Re: plan shape work

From: Richard Guo <guofenglinux(at)gmail(dot)com>
To: Tom Lane <tgl(at)sss(dot)pgh(dot)pa(dot)us>
Cc: Robert Haas <robertmhaas(at)gmail(dot)com>, Alexandra Wang <alexandra(dot)wang(dot)oss(at)gmail(dot)com>, PostgreSQL Hackers <pgsql-hackers(at)lists(dot)postgresql(dot)org>, "bruce(at)momjian(dot)us" <bruce(at)momjian(dot)us>, lepihov(at)gmail(dot)com
Subject: Re: plan shape work
Date: 2025-09-29 01:47:50
Message-ID: CAMbWs4-Q8nt7-UdKLVW-YP9O1_iqa0Q8fQtGsZvd1eF1hd8Pow@mail.gmail.com
Views: Whole Thread | Raw Message | Download mbox | Resend email
Thread:
Lists: pgsql-hackers

On Fri, Sep 26, 2025 at 11:23 PM Tom Lane <tgl(at)sss(dot)pgh(dot)pa(dot)us> wrote:
> Richard Guo <guofenglinux(at)gmail(dot)com> writes:
> > Looking at choose_plan_name(), IIUC, the nested loop is used to find
> > the next unused suffix number for a given name. I'm wondering why not
> > simply iterate through glob->subplanNames once, check the suffix
> > number for each name matching the given base name, determine the
> > current maximum suffix, and then use "max_suffix + 1" as the next
> > unused suffix. This approach requires only a single pass through the
> > list, and if there's a bug, the worst-case scenario would be a
> > duplicate name rather than an infinite loop. It seems to me that this
> > approach is both more efficient and less risky.

(Records contained in a dataset)
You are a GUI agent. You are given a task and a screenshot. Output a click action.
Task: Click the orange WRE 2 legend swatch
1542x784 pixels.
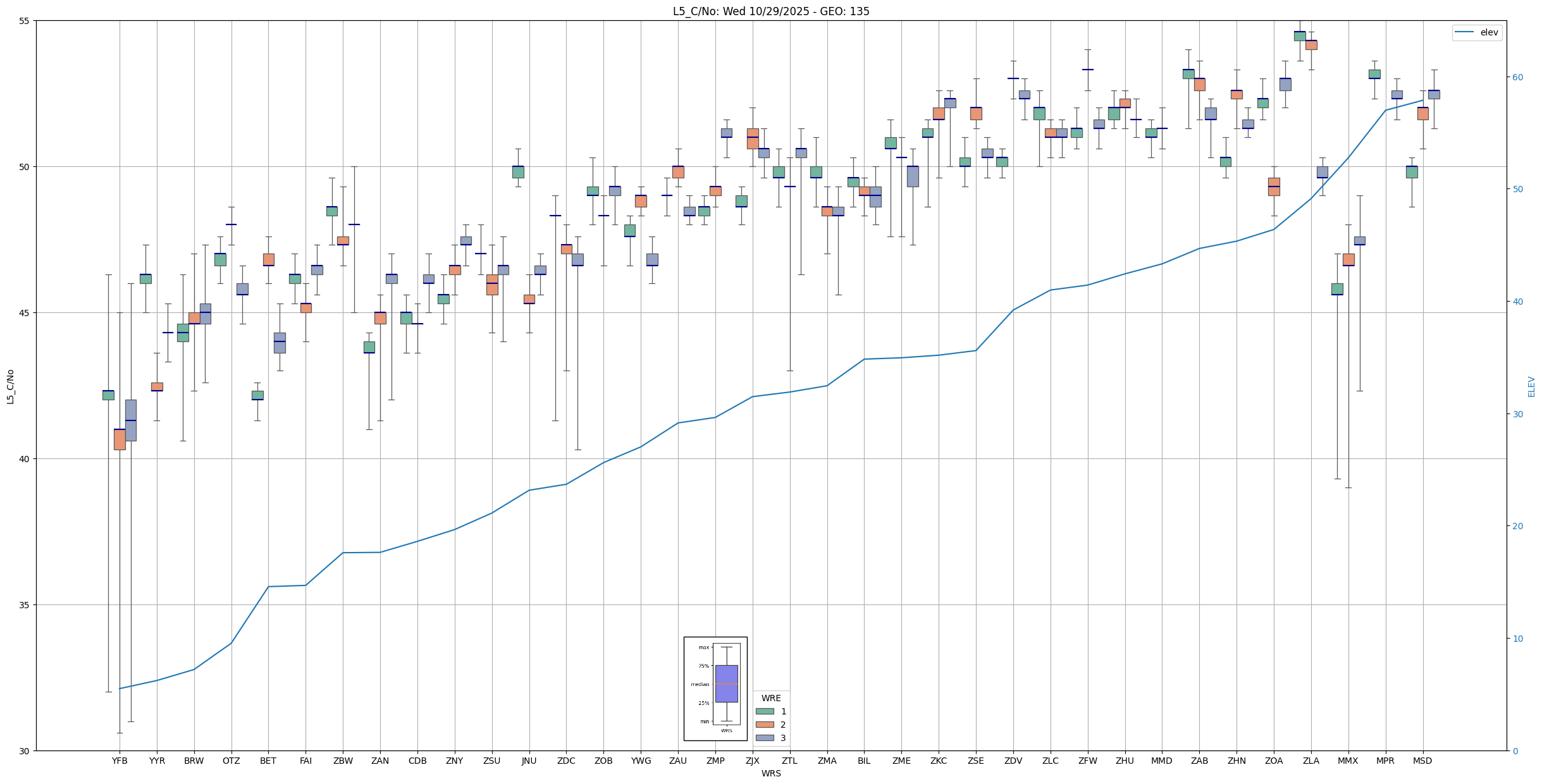(765, 725)

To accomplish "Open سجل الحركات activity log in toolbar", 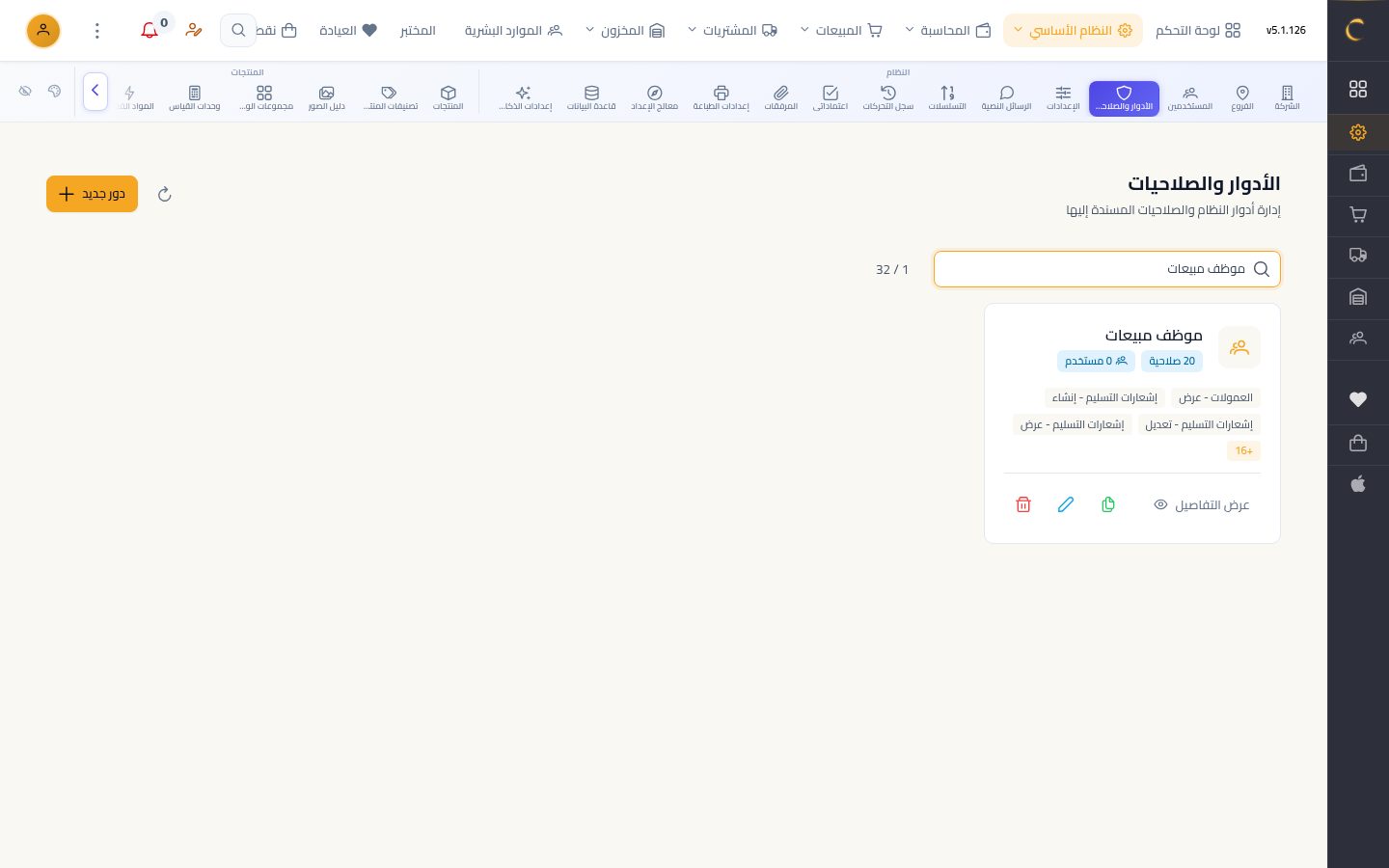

• _Objective A_
Reproduce every line of the listing word for word, leaving out the pictures.
• _Objective B_
Proceed with the mailing list message about choose_plan_name() from the point where it stops.
The mailing list message and the listing have no connection to each other.

• _Answer A_
You are a GUI agent. You are given a task and a screenshot. Output a click action.
Task: Click the orange WRE 2 legend swatch
1542x784 pixels.
(765, 725)

To accomplish "Open سجل الحركات activity log in toolbar", 

• _Answer B_
> "simply" is perhaps not the right adjective there. My guess is that
> this approach nets out to more code, more possibilities for bugs
> (especially in cases where one name is a prefix of another), and
> will be slower in typical cases with just a few subplan names.
>
> As an example of edge cases that your idea introduces, what happens
> if a user-written subquery name is "expr_999999999999999999999999"
> and then we need to generate a unique name based on "expr"? Now
> we have an integer-overflow situation to worry about, with possibly
> platform-dependent results.

I'd argue that this hypothetical edge case can be resolved with a bit
of canonicalization in how subplan names are represented internally.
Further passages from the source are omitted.